The code is pretty self explanatory. The home page retrieves the currently logged in user (@myself) and if the requested user (@user) is not the currently logged in user, it will retrieve that use from the database as well. It also retrieves a count of the direct messages that this user has, and this is for display purposes.

def dm_count
Chirp.count(:recipient_id => session[:userid]) + Chirp.count(:user_id => session[:userid], :recipient_id.not => nil)
end

The number of direct messages is the number of direct messages sent and received.

Let’s look at the friending and following features.

get '/follow/:email' do
Relationship.create(:user => User.first(:email => params[:email]), :follower => User.get(session[:userid]))
redirect '/home'
end

This get block is called when you want to follow a particular user. Again, I just create a relationship between the person whom you want to follow and you. Deleting that relationship is also very simple.

delete '/follows/:user_id/:follows_id' do
Relationship.first(:follower_id => params[:user_id], :user_id => params[:follows_id]).destroy
redirect '/follows'
end

Note that this is a delete block and not get block any more. Finally to display the friends and followers, I have 2 separate routes, but I want to re-use the same code and view template:

['/follows', '/followers'].each do |path|
get path do
@myself = User.get(session[:userid])
@dm_count = dm_count
erb :follows
end
end

Next let’s look at the chirps and direct messages. To chirp, I use a post block:

post '/chirp' do
user = User.get(session[:userid])
Chirp.create(:text => params[:chirp], :user => user)
redirect "/#{user.email}"
end

However, to implement the various features like URL shortening and command level following and direct messaging, I placed the processing logic in the Chirp class itself.

before :save do
case
when starts_with?('dm ')
process_dm
when starts_with?('follow ')
process_follow
else
process
end
end

Before the chirp is save, I check if the text starts with ‘dm’ or ‘follow’ and I process the text accordingly. Let’s look at these various processing blocks of code.

def process_follow
Relationship.create(:user => User.first(:email => self.text.split[1]), :follower => self.user)
throw :halt # don't save
end

Implementing the ‘follow’ command in the chirp box is probably the easier. I just create the relationship and then throw halt to stop saving the chirp.

def process_dm
self.recipient = User.first(:email => self.text.split[1])
self.text = self.text.split[2..self.text.split.size].join(' ') # remove the first 2 words
process
end

Implementing direct message is also relatively simple. I just set the recipient of the message to be the person that is indicated in the chirp box and when saving the chirp, I remove the command. Finally I pass it on to the common processing block.

def process
# process url
urls = self.text.scan(URL_REGEXP)
urls.each { |url|
tiny_url = open("http://tinyurl.com/api-create.php?url=#{url[0]}") {|s| s.read}
self.text.sub!(url[0], "<a href='#{tiny_url}'>#{tiny_url}</a>")
}
# process @
ats = self.text.scan(AT_REGEXP)
ats.each { |at| self.text.sub!(at, "<a href='/#{at&#91;2,at.length&#93;}'>#{at}</a>") }
end

URL_REGEXP = Regexp.new('\b ((https?|telnet|gopher|file|wais|ftp) : [\w/#~:.?+=&%@!\-] +?) (?=[.:?\-] * (?: [^\w/#~:.?+=&%@!\-]| $ ))', Regexp::EXTENDED)
AT_REGEXP = Regexp.new('\s@[\w.@_-]+', Regexp::EXTENDED)

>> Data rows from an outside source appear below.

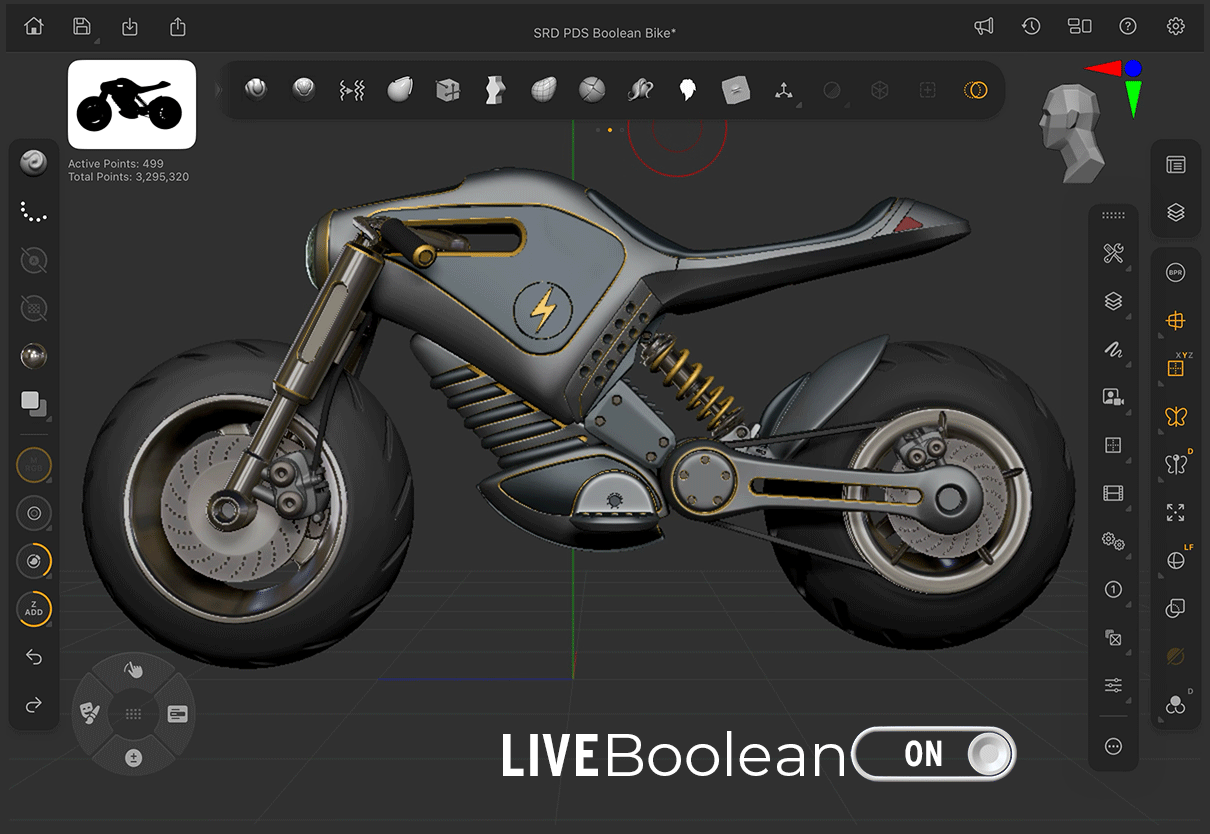Tap the bike tool thumbnail

pos(131,103)
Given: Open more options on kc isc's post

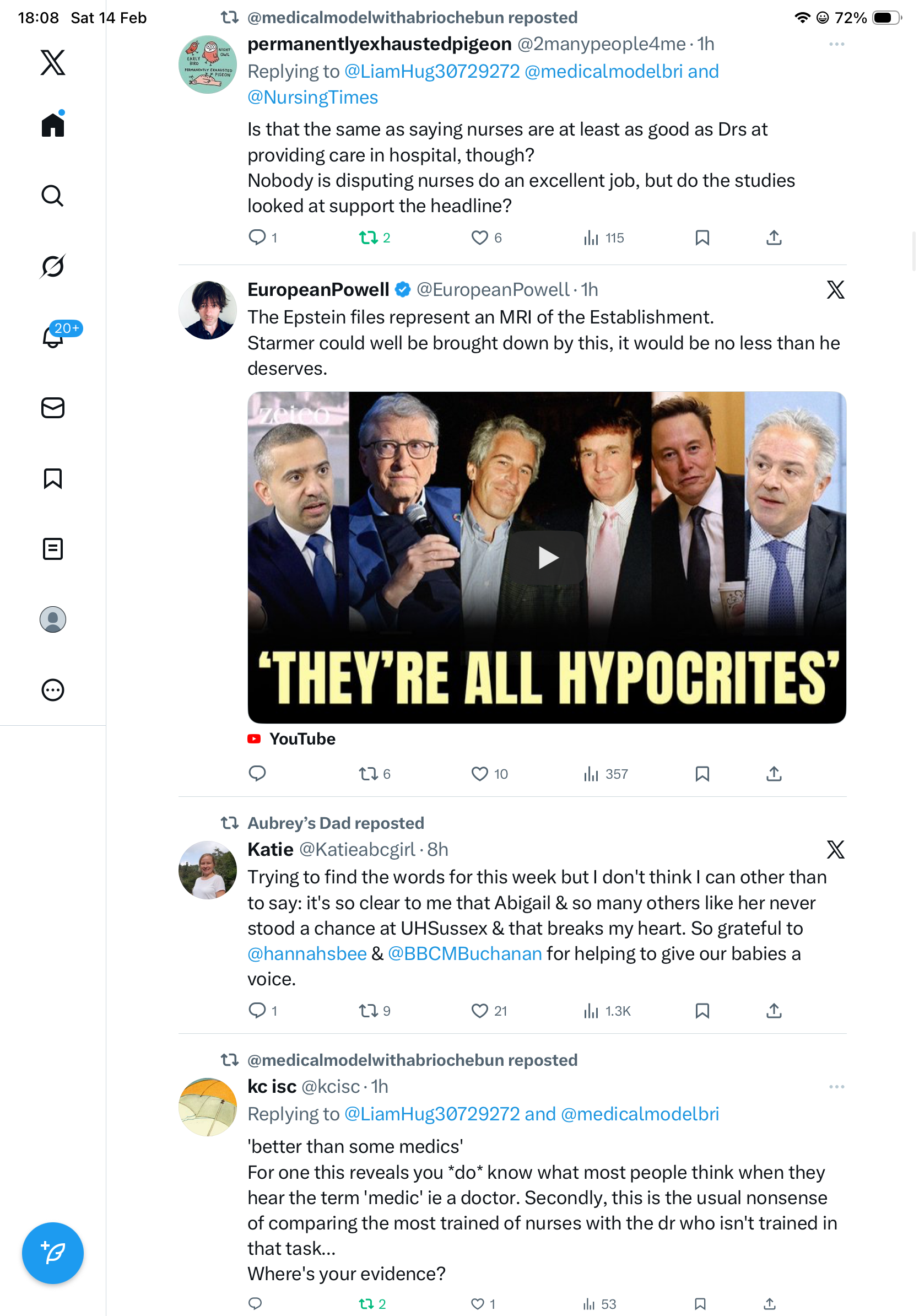Looking at the screenshot, I should point(836,1087).
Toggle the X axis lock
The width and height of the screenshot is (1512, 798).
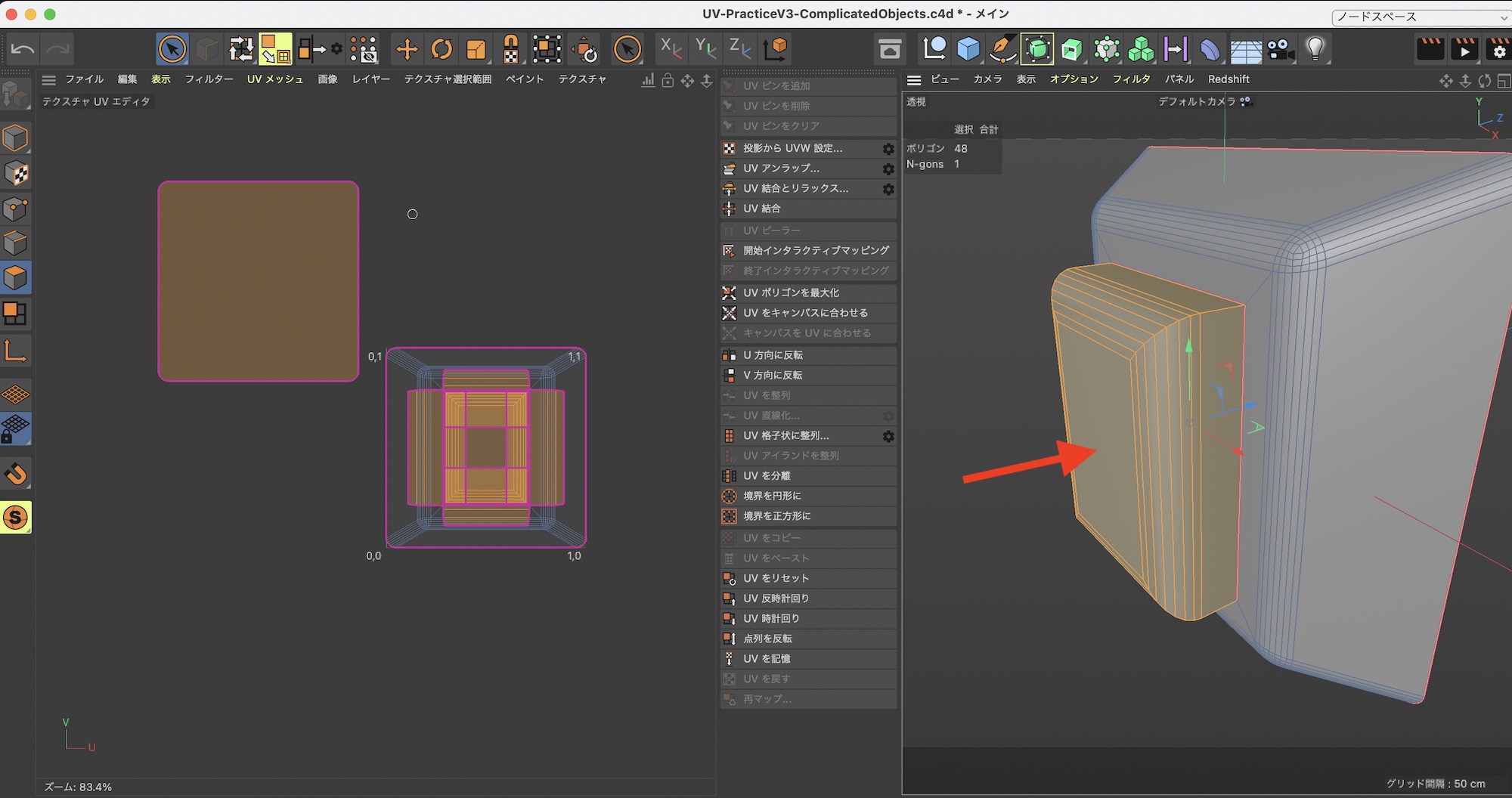[670, 50]
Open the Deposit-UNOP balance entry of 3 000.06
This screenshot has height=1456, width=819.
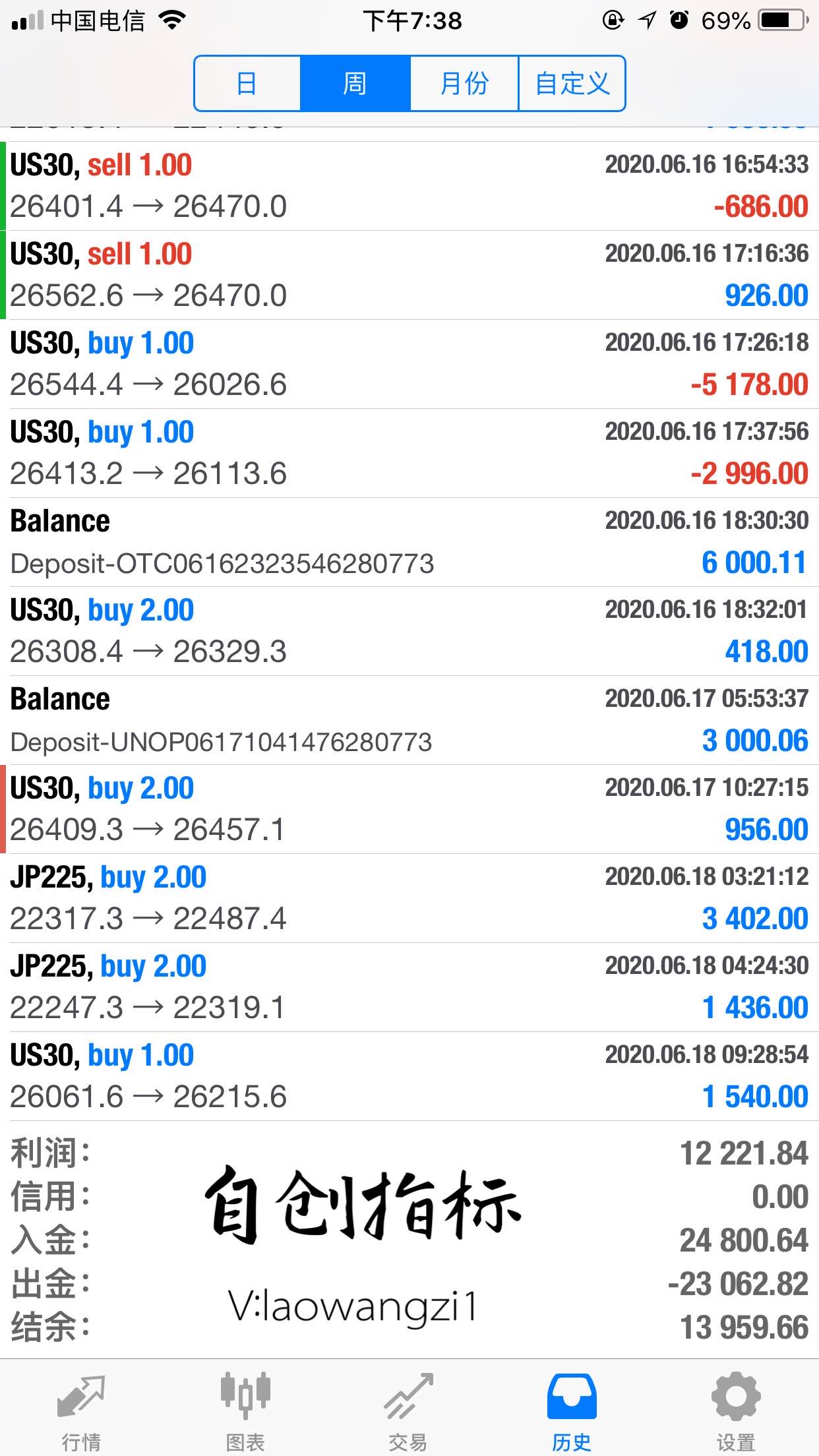pos(410,720)
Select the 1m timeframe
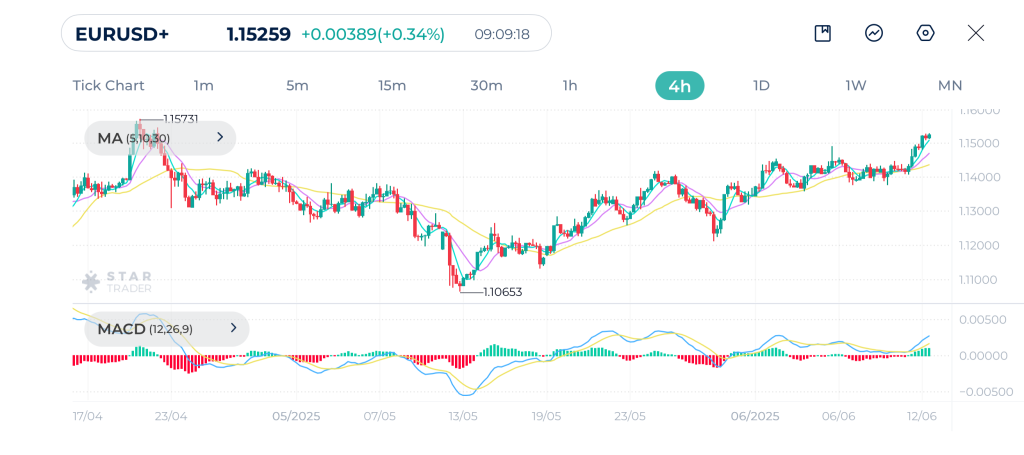 [204, 86]
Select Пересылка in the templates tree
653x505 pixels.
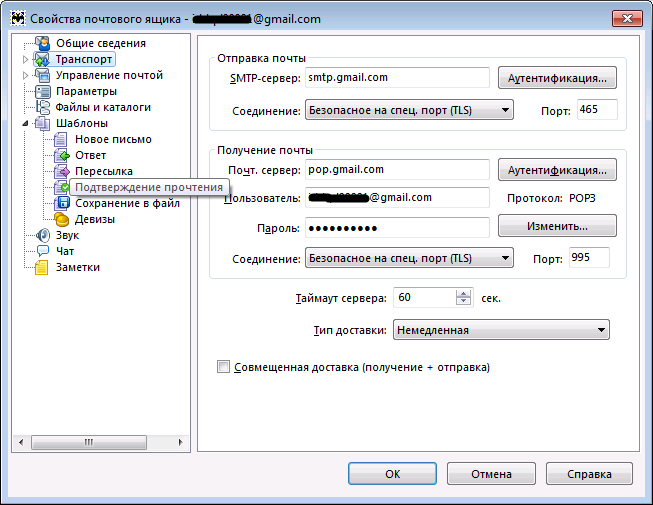point(104,171)
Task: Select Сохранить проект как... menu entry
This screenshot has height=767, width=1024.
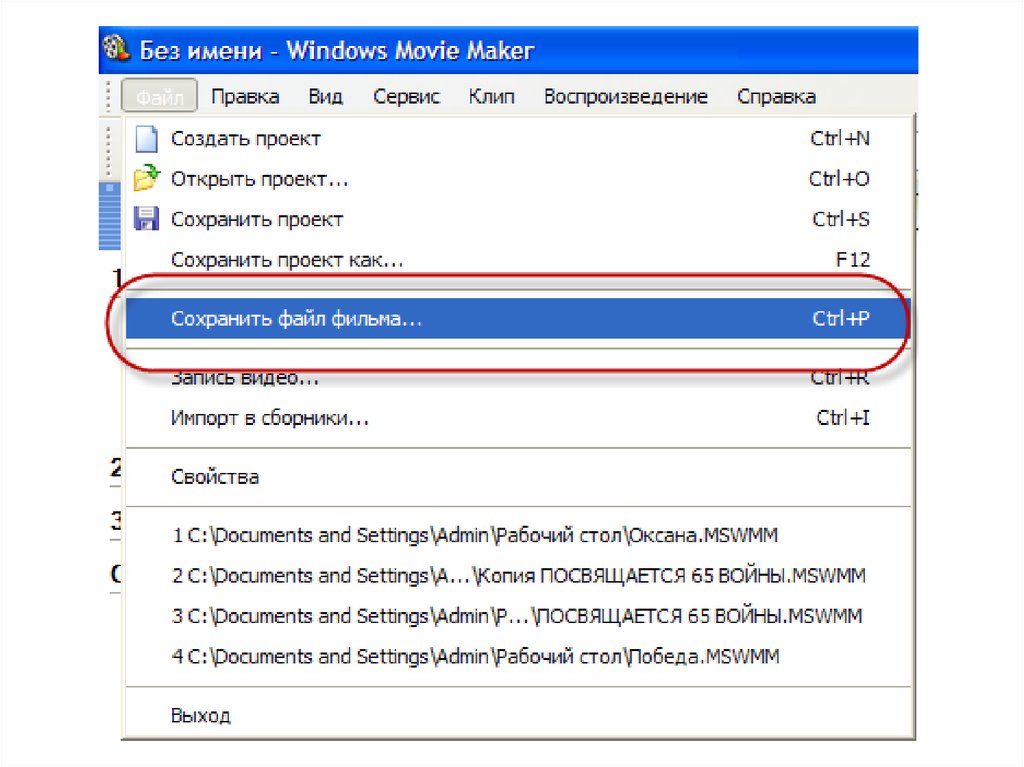Action: click(x=287, y=260)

The common processing block scans the chirp text and does a few things:

  • I find the URLs in the code and replace it with a shortened URL from TinyURL.
  • I find all emails that has ‘@’ prefixed and I replace it with a link to that user email.

As for viewing direct messages, again I reuse the same view template, but for the sake of variety instead of having 2 routes, I used 1 route with a parameter:

get '/direct_messages/:dir' do
@myself = User.get(session[:userid])
case params[:dir]
when 'received' then @chirps = Chirp.all(:recipient_id => @myself.id)
when 'sent'     then @chirps = Chirp.all(:user_id => @myself.id, :recipient_id.not => nil)
end
@dm_count = dm_count
erb :direct_messages
end

In the case above, when I’m looking at the received direct messages (i.e. I’m looking at the inbox) I just want to find all chirps which recipient is myself. For the direct messages I sent, I find all chirps that belong to me, which recipient is not null.

That’s it! Of course there’s the view templates but that’s mainly HTML and some ERB snippets embedded in them. You can check out the entire repository at git://github.com/sausheong/chirp.git.

To run the app, get the code. Then go to the models.rb file and change the database URL accordingly. After that, go to irb, require the models file, and run this:

> DataMapper.auto_migrate!

This will create the necessary database. Then in the directory, run this

> ruby chirp.rb

Go to http://localhost:4567 and you’re up and running locally! Of course, you need to register your RPX account and then change login.erb accordingly.

To view this in a live site, go to http://chirp-chirp.heroku.com. This is deployed to Heroku, which is another amazing service, but that’s another story for another post.

Naive Bayesian Classifiers and Ruby

I first learnt about probability when I was in secondary school. As with all the other topics in Maths, it was just another bunch of formulas to memorize and regurgitate to apply to exam questions. Although I was curious if there was any use for it beyond calculating the odds for gambling, I didn’t manage to find out any. As with many things in my life, things pop up at unexpected places and I stumbled on it again when as I started on machine learning and naive Bayesian classifiers.

A classifier is exactly that — it’s something that classifies other things. A classifier is a function that takes in a set of data and tells us which category or classification the data belongs to. A naive Bayesian classifier is a type of learning classifier, meaning that you can continually train it with more data and it will be be better at its job. The reason why it’s called Bayesian is because it uses Bayes’ Law, a mathematical theorem that talks about conditional probabilities of events, to determine how to classify the data. The classifier is called ‘naive’ because it assumes each event (in this case the data) to be totally unrelated to each other. That’s a very simplistic view but in practice it has been proven to be a surprisingly accurate. Also, because it’s relatively simple to implement, it’s quite popular. Amongst its more well-known usage include email spam filters.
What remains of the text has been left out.